Cumhurbaşkanı ile askerin arası sıcak değil.

Türkiye'de hiç alışkın olmadığımız olaylara tanık oluyoruz. Örneğin dinci gazetelerde cumhurbaşkanına övgüler düzen yazı dizileri yayınlanıyor.

Hükümetle askerin arası sıcak değil. Asker, hükümete güvenmiyor.

Asker o yüzden sık sık açıklama yapıyor, başbakanı ziyaret ediyor. Asker, özellikle Avrupa Birliği'ne verilmesi olası ödünler konusunda rahatsız. Hükümete güven duyulmuyor.

Eğer iş kendi haline bırakılsaydı, daha doğrusu Bülent Ecevit ve Mesut Yılmaz'a bırakılsaydı, AB karşısında hep alttan alacak ve ödün üstüne ödün verecektik.

***

Dikkat ediniz, Kürtçe televizyon Türkiye'de en duyarlı konulardan biridir... Ve bu konuda MHP'nin olumsuz görüşü nettir.

Ama DSP ve ANAP'ın görüşleri meçhuldür!

Daha da vahimi, bu konudaki son tartışmalar, MİT Müsteşarı tarafından yapılan açıklama, Ecevit'in ‘‘Onları benim onayımla söyledi’’ sözleri ve sonrasında askerin kesin tavır koyup MİT'i yalanlaması, Kürtçe televizyon gibi duyarlı bir konuda bile devlet politikası olmadığını gösterdi.

Oysa bu gibi duyarlı konular, dünyanın her ülkesinde devlet politikası olarak biçimlenir... Ve partiler, ona uyar.

Ben şahsen bir Türk insanı olarak bu komediyi izleyince utandım, sıkıldım, yüzüm kızardı.

Düşünün ki Kürtçe televizyon olayında bile MİT başka telden çalıyor, hükümet ortakları başta telden ve askerler bambaşka telden.

***

Dünyanın hangi ülkesinde olursa olsun en ciddi konulardan biri, hükümet otoritesinin elden kayıp gitmesidir. Biz şimdi bunu yaşıyoruz.
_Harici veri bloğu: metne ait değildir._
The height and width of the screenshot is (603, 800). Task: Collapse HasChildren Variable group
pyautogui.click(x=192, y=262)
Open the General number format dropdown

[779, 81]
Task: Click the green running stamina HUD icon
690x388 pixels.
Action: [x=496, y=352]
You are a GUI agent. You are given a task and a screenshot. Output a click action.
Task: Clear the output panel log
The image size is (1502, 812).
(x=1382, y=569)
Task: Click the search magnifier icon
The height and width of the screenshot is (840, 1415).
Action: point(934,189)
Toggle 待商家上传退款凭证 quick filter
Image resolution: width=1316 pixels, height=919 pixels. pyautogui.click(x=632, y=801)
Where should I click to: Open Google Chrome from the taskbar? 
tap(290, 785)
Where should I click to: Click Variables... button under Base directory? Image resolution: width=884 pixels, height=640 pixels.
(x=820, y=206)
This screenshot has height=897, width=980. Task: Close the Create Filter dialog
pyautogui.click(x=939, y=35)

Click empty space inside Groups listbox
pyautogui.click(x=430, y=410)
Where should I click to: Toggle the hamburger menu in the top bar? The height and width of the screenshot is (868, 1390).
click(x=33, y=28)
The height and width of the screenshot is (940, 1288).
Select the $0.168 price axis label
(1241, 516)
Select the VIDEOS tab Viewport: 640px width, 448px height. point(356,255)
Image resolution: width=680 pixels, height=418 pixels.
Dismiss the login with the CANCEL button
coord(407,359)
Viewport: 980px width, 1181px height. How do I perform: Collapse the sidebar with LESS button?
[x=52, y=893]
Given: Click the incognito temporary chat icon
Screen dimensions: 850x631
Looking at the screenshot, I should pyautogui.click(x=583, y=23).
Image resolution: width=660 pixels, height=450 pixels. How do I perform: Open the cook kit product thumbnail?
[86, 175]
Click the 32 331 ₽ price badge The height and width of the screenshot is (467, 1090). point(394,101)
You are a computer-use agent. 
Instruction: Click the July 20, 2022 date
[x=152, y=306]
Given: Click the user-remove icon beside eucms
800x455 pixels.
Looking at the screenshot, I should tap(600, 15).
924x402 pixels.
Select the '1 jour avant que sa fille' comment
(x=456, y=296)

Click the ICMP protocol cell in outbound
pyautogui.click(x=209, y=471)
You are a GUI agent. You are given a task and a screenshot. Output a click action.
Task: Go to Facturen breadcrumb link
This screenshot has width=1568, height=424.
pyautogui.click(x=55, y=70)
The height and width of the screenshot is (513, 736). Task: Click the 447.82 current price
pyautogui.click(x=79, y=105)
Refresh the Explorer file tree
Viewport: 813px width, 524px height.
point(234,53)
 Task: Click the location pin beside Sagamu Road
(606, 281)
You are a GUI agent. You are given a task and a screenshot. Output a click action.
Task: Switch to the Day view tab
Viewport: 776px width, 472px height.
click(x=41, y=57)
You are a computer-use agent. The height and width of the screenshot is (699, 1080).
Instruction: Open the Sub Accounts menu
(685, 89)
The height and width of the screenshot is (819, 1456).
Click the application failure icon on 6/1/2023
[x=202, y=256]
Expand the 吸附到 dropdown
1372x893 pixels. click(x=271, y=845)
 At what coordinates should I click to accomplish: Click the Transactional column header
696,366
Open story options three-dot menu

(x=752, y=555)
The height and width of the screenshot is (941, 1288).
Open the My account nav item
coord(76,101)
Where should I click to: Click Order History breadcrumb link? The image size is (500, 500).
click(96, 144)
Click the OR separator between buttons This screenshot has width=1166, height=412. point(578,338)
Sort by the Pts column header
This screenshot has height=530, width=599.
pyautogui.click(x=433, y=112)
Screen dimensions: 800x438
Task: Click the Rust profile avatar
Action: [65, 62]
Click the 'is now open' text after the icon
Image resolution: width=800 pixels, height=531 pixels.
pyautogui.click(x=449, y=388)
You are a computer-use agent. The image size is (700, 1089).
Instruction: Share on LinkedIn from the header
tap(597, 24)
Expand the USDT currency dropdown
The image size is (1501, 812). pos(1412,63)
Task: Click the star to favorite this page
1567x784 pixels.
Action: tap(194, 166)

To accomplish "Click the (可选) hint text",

Sadece şimdi değil, yıllardan beri aynı duruma tanık oluyoruz.

Bir devlet düşünün ki, cezaevlerinde sözü geçmesin!

Cezaevleri çetelere ve terör örgütlerine terk edilmiş olsun!

Hükümet bu konuda aczini Adalet Bakanı'nın ağzından itiraf etmiş, F tipinde geri adım atmıştır.

Topluma rağmen Rahşan affı çıkarılmıştır.

Polis işte bu otorite boşluğu ve inanılmaz gafletler nedeniyle yürüyor ve kanunsuzluk yapıyor.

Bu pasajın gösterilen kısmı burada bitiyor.